Quand, tel qu’au jour férié pour voir la campagne 
S’en va un paysan au matin, quand 
Dans la nuit brûlante les froids éclairs sont tombés 
Tout le temps et qu’au loin résonne encore le tonnerre, 
En ses rives de nouveau entre le fleuve, 
Et rafraîchi le sol reverdit, 
Et du ciel les pluies réjouissantes 
Des ceps de vigne ruissellent, et luisant 
Sous le calme soleil se dressent les arbres du verger :
Ainsi se dressent-ils sous un climat favorable, 
Eux que, non un maître seul, la merveilleuse 
En tout présente éduqua d’un léger enlacement, 
La puissante, la divinement belle Nature. 
C’est pour cela, quand elle semble s’endormir pour une saison 
Au ciel ou parmi les plantes ou les peuples, 
Qu’ainsi se désole aussi le visage des poètes, 
Ils semblent être seuls, pourtant pressentent-ils toujours. 
Car pressentant, elle-même se repose aussi.
Mais à présent le jour ! Je l’attendis et vis venir, 
Et ce que je vis, le Sacré, qu’il soit ma parole. 
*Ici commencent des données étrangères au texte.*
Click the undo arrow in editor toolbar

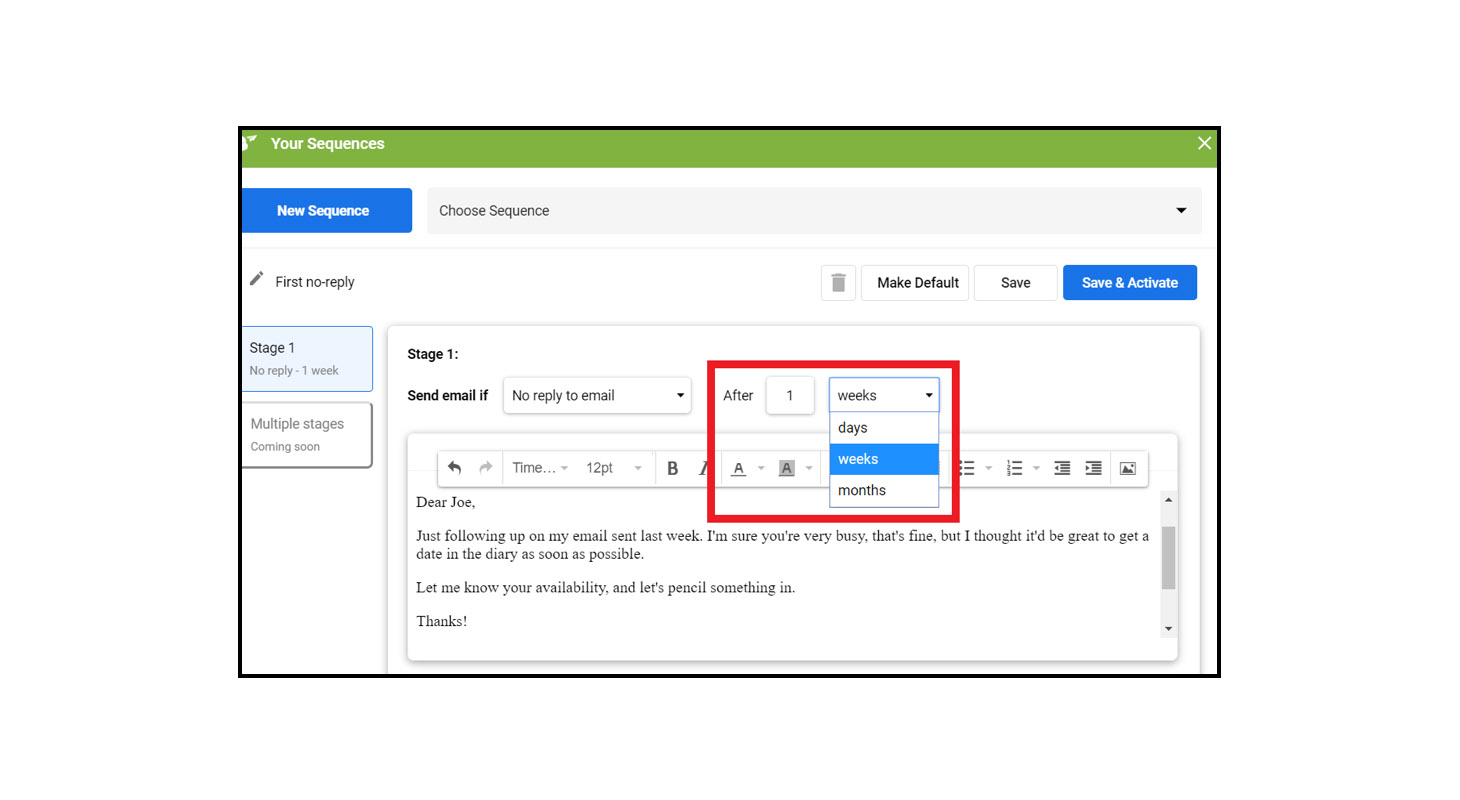[x=455, y=468]
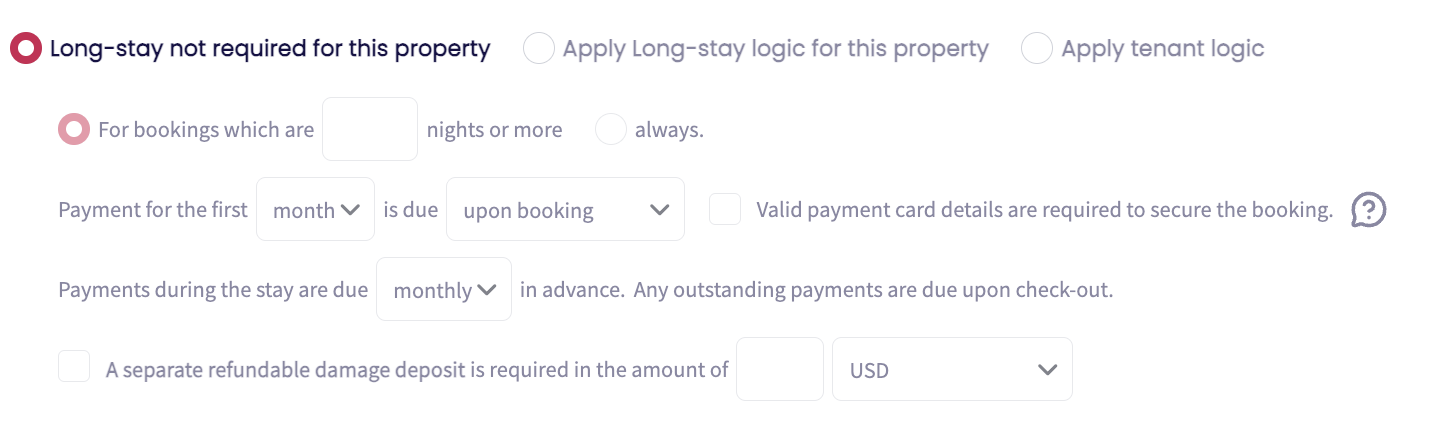Open the 'monthly' payment frequency dropdown
This screenshot has width=1436, height=434.
click(443, 290)
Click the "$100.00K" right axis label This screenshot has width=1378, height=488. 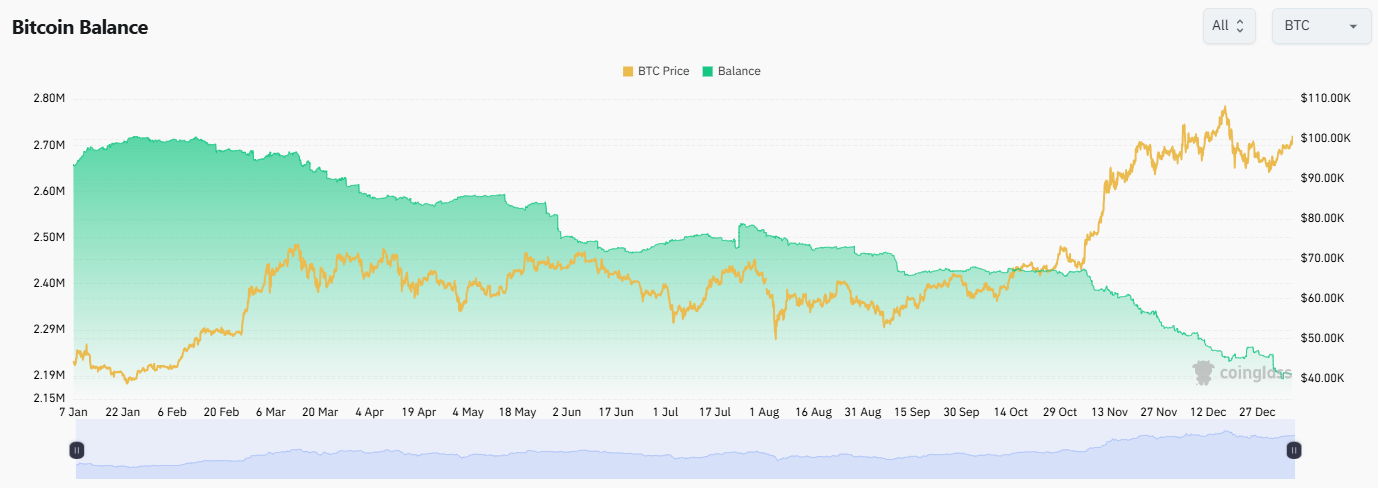click(1326, 138)
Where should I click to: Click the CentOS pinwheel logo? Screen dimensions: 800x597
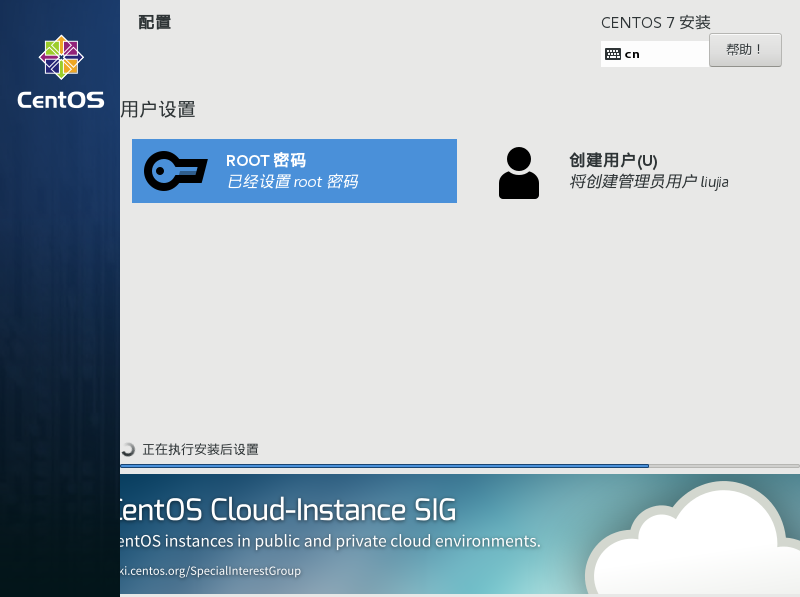(x=61, y=57)
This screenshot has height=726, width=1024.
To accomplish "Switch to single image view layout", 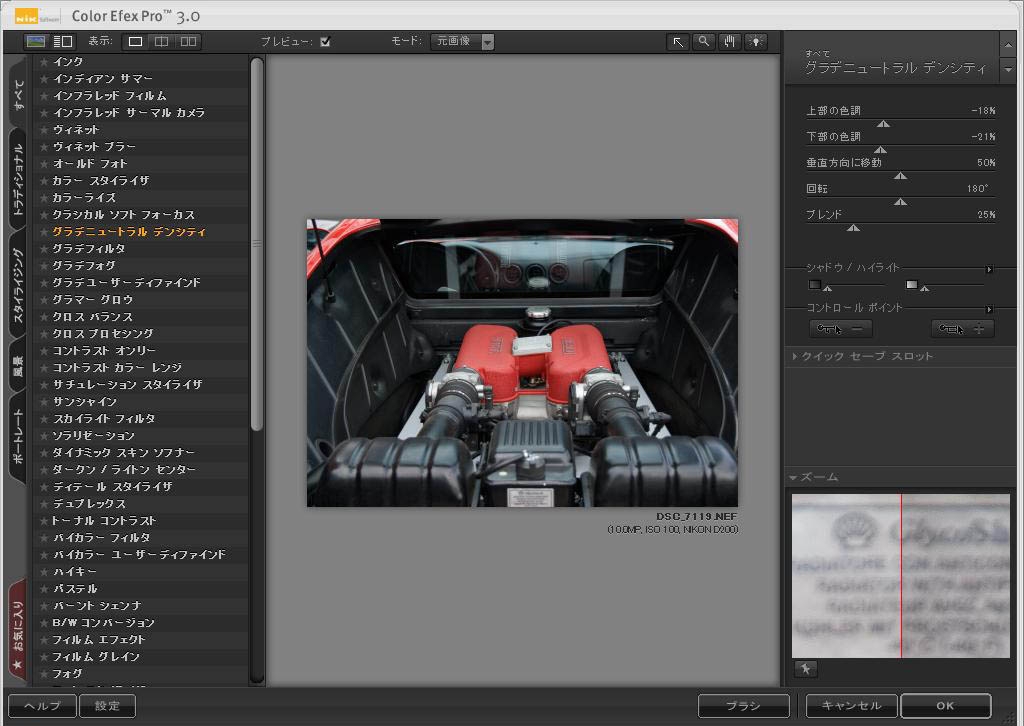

Car elle, elle-même, qui est plus antique que les âges 
Et au-dessus des dieux de l’Occident et de l’Orient, 
La Nature est à présent qui s’éveille avec un fracas d’armes, 
Et du haut de l’azur jusqu’au fond de l’abîme 
Selon des lois immuables, comme jadis, du Chaos sacré engendré 
Se sent neuf l’enthousiasme, 
De toutes choses le créateur, de retour.
Et tel que chez l’homme un feu en son œil brille 
Quand il conçoit plus hautement, est ainsi 
À nouveau, aux signes, aux exploits du monde à présent 
Un feu qui s’allume en l’âme des poètes. 
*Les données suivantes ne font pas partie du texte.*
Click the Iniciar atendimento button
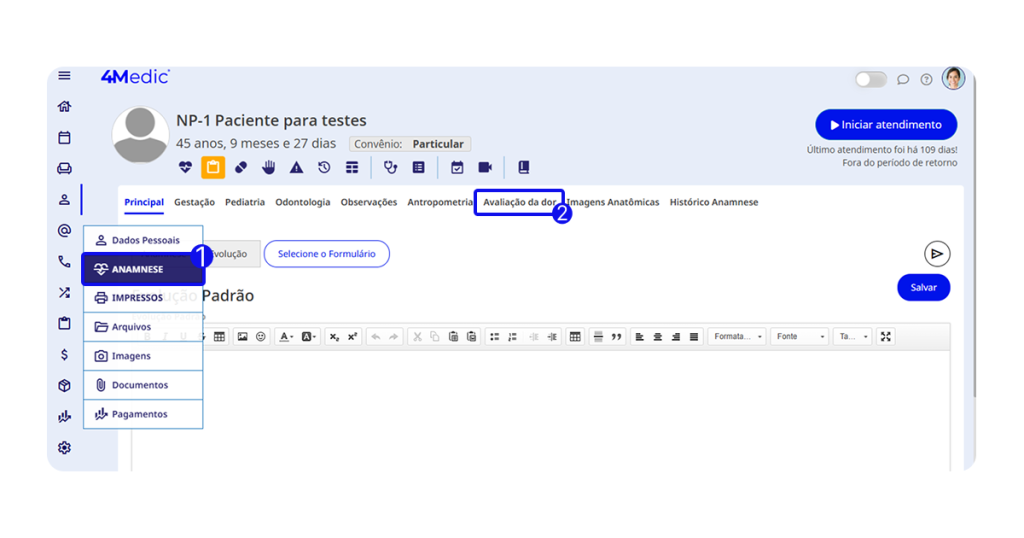 885,125
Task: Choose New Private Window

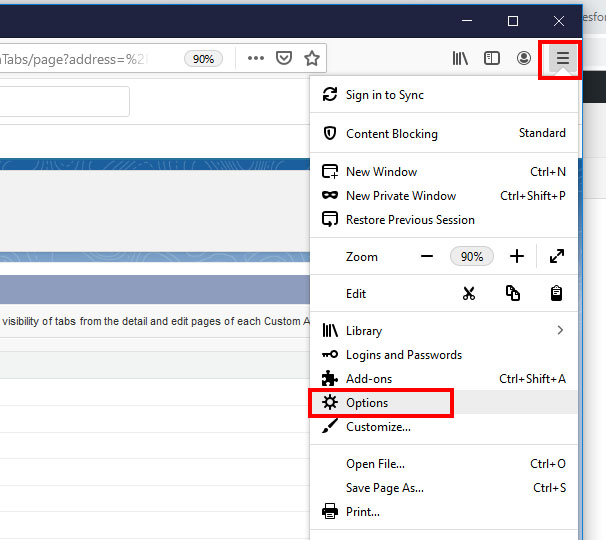Action: coord(401,196)
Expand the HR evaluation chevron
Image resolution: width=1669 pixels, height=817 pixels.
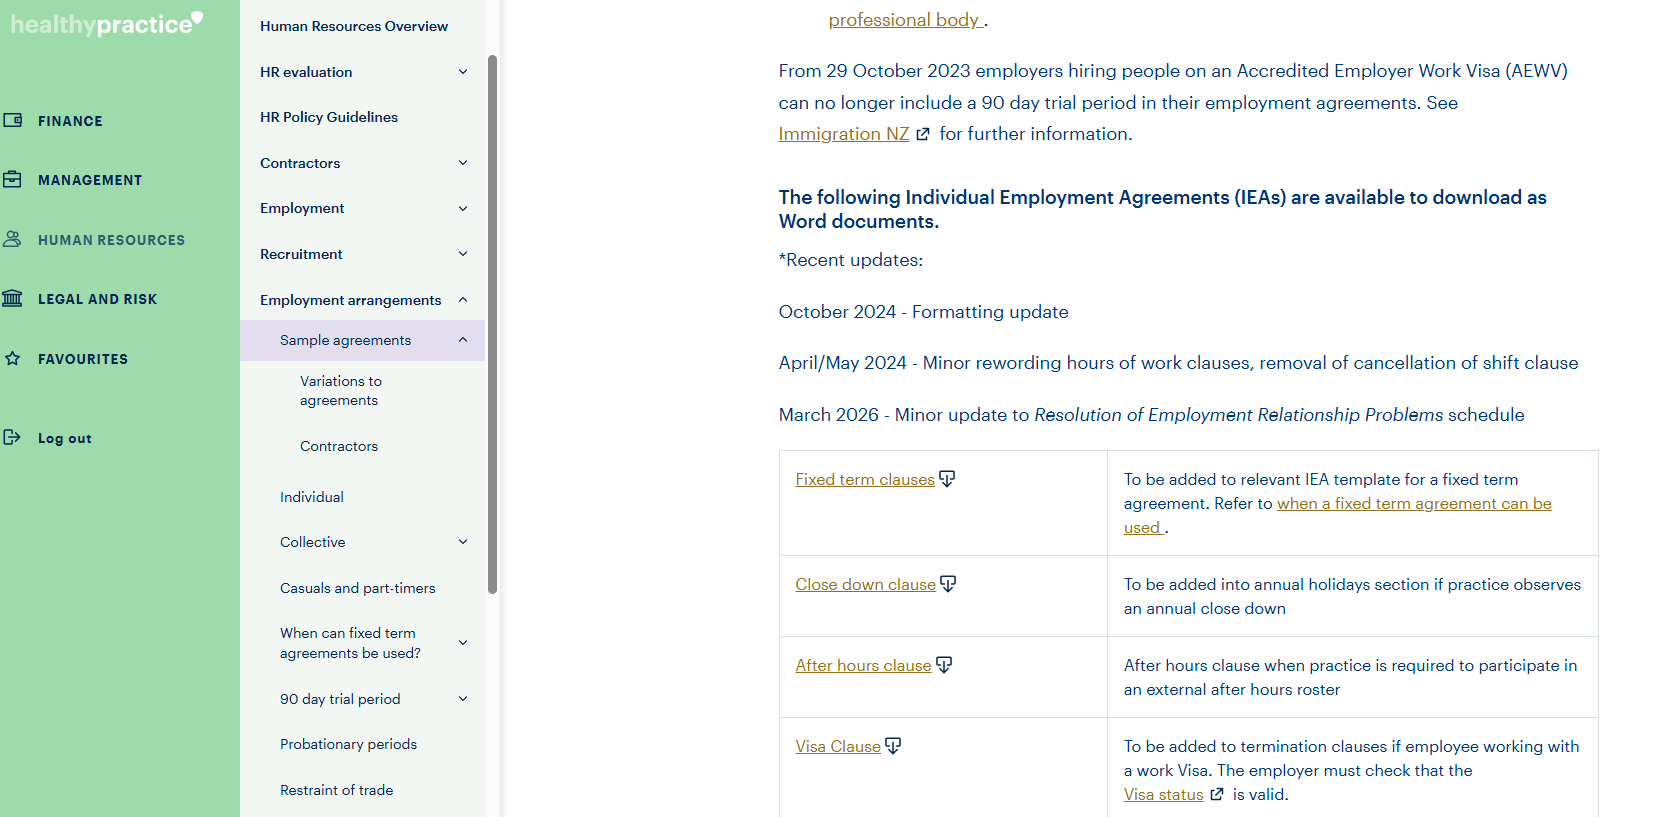pyautogui.click(x=463, y=72)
Et ce qui advint auparavant, pourtant à peine ressenti, 
Est révélé dès l’abord à présent, 
Et celles qui pour nous en souriant labouraient le champ 
Avec une allure servile, elles sont reconnues, 
Les toutes vivantes, les forces des dieux.
Veux-tu les trouver ? dans la chanson souffle leur esprit 
Quand, du soleil du jour et de la terre chaude, 
Elle pousse, et les orages dans les airs, et d’autres 
Mieux préparés dans les profondeurs du temps, 
Et plus lourds de sens et plus intelligibles, pour nous 
Migrent au loin entre ciel et terre et parmi les peuples. 
De l’esprit commun, les pensées, 
Finissant calmement, sont dans l’âme des poètes,
Que promptement frappée, l’Infini 
Connu depuis longtemps, à ce souvenir 
Elle frémisse, et lui, enflammé par le rayon sacré, 
Le fruit né de l’amour, l’œuvre des dieux et des hommes, 
Le chant, afin de témoigner doublement, heureux. 
Ainsi est tombé, comme dit le poète, alors qu’elle demandait 
À voir apparaître le dieu, son éclair dans la maison de Sémélé 
Et celle-ci divinement frappée enfanta, 
Fruit de l’orage, Bacchus le sacré.
Et voilà pourquoi ils boivent le feu céleste à présent, 
Les fils de la terre, sans péril. 
Pourtant méritons nous, sous les orages de Dieu, 
Ô poètes ! de nous dresser tête nue, 
Le rayon du Père lui-même, avec notre propre main, 
De le saisir, et au peuple, dans la chanson 
Enveloppés, d’offrir les dons célestes. 
Car, ne sommes-nous que le cœur pur, 
Tel les enfants, nous, innocentes sont nos mains,
Le  rayon du Père, le pur, ne nous brûlera pas 
Et profondément ébranlé, souffrant des forts 
Les souffrances, demeure sous les très-renversants assauts 
De Dieu, quand il approche, le cœur pourtant ferme. 
Pourtant malheur à moi ! quand, de
Malheur à moi ! 
  
  .......................
Et je dis tout de suite,
.......................
Que je sois tout près de contempler les Célestes, 
Eux-mêmes, eux me jettent à bas parmi les vivants, 
Les faux prêtres, dans l’obscurité, que je 
Chante aux intelligents la chanson de mise en garde. 
Là-bas                           .......................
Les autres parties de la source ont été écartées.